### Records from a dataset
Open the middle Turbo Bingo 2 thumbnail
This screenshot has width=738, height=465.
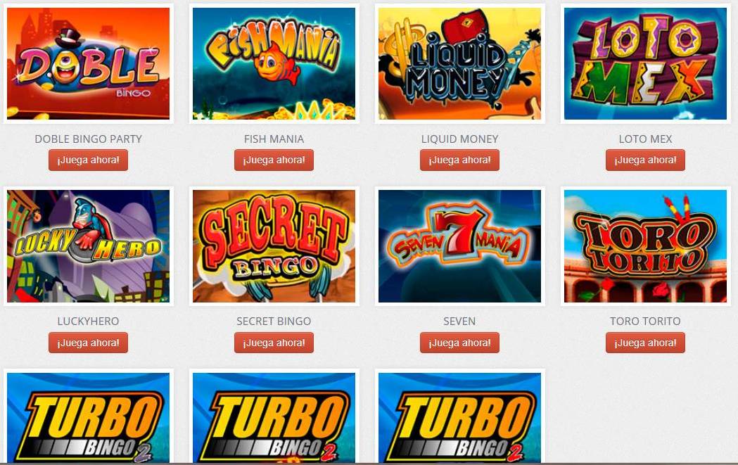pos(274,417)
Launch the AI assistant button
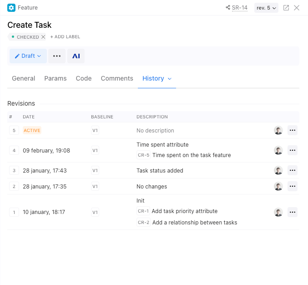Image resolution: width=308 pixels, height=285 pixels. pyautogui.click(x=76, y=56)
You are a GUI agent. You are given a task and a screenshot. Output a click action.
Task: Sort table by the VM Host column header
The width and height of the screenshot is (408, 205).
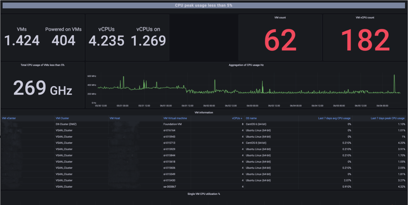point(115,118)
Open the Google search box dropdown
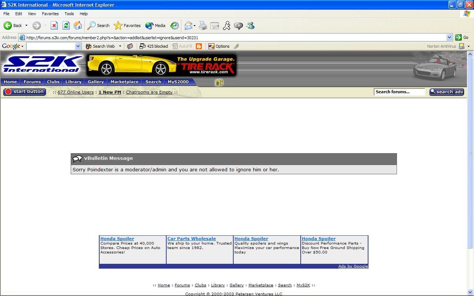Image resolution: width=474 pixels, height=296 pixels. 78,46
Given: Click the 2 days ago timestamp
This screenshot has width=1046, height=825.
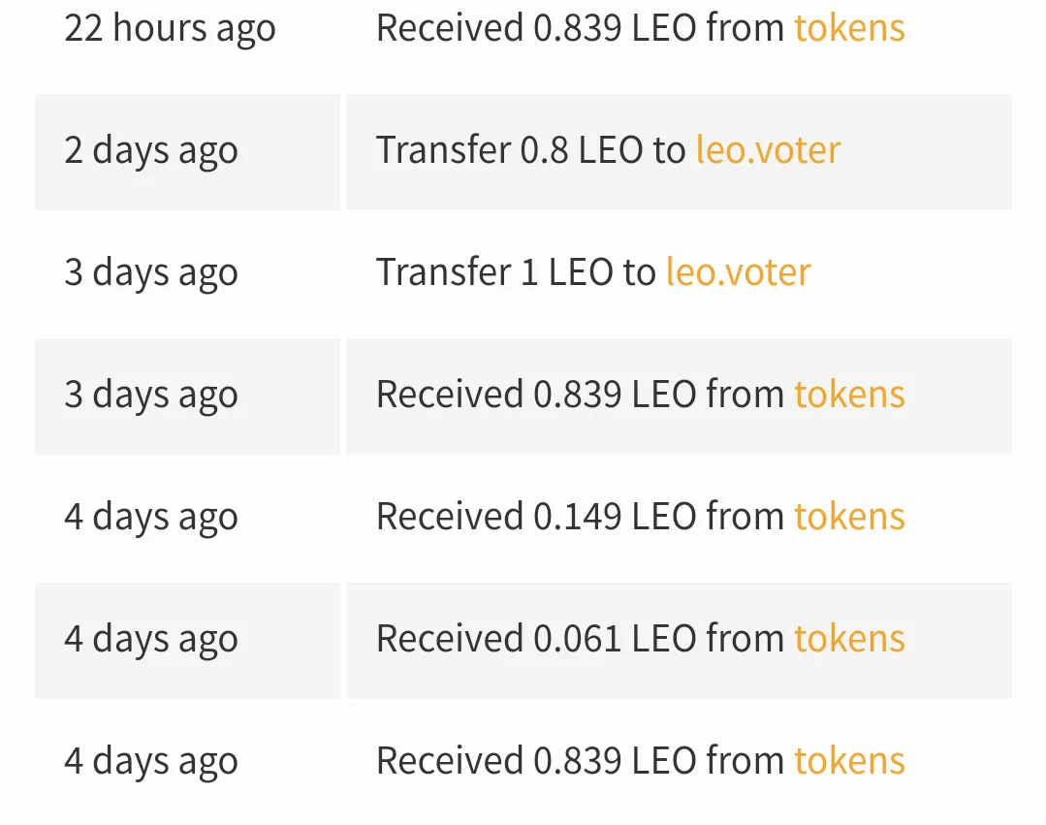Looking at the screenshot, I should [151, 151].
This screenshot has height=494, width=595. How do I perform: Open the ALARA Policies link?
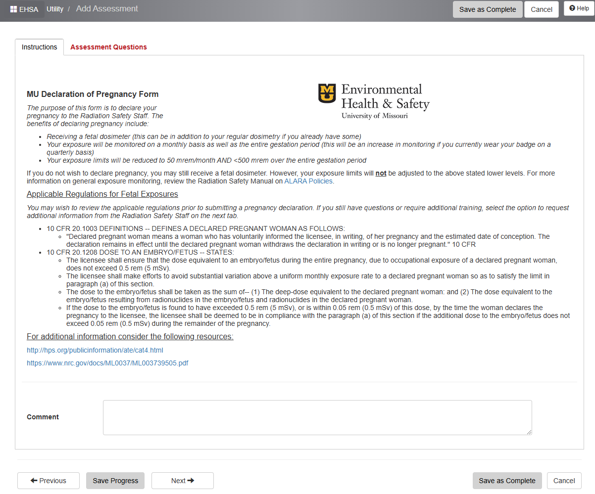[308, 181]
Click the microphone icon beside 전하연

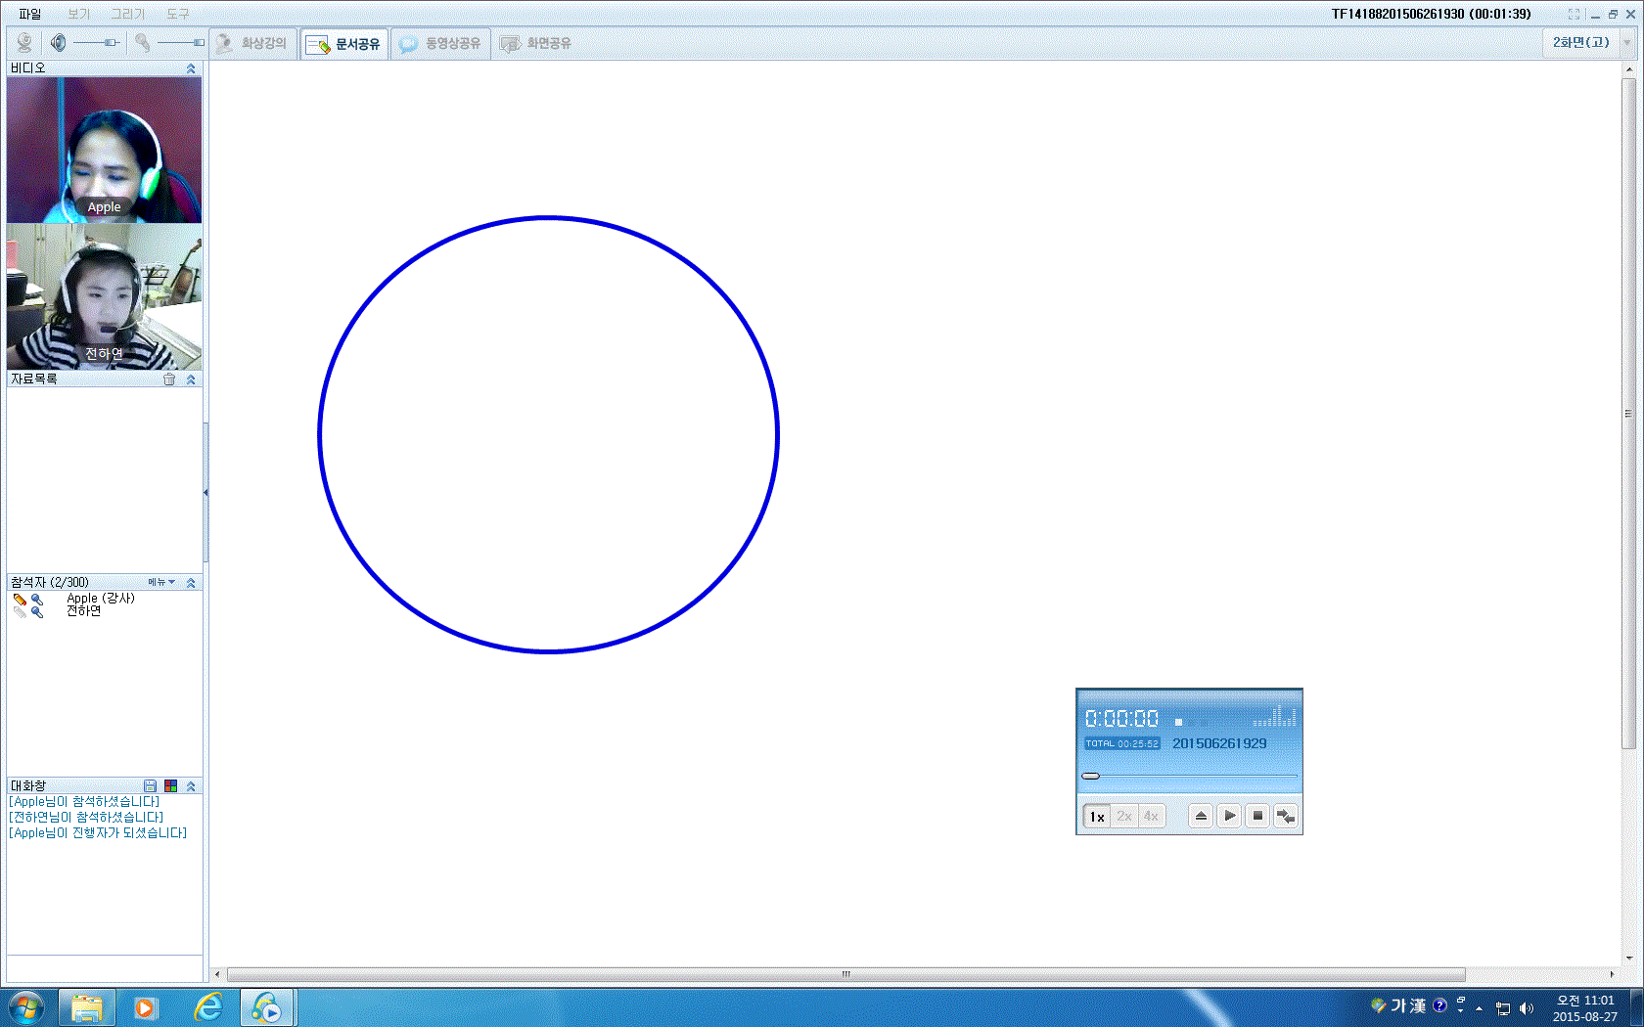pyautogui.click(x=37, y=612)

### Problem statement
Copy every line of the records above word for word, leaving out the pictures.

### Task result
Open the middle Turbo Bingo 2 thumbnail
This screenshot has width=738, height=465.
pos(274,417)
Launch the AI assistant button
Image resolution: width=308 pixels, height=285 pixels. pyautogui.click(x=76, y=56)
You are a GUI agent. You are given a task and a screenshot. Output a click action.
Task: Sort table by the VM Host column header
The width and height of the screenshot is (408, 205).
point(115,118)
Open the Google search box dropdown
Image resolution: width=474 pixels, height=296 pixels. 78,46
Given: Click the 2 days ago timestamp
This screenshot has width=1046, height=825.
Looking at the screenshot, I should [151, 151].
This screenshot has height=494, width=595. How do I perform: Open the ALARA Policies link?
[308, 181]
Click the microphone icon beside 전하연

pyautogui.click(x=37, y=612)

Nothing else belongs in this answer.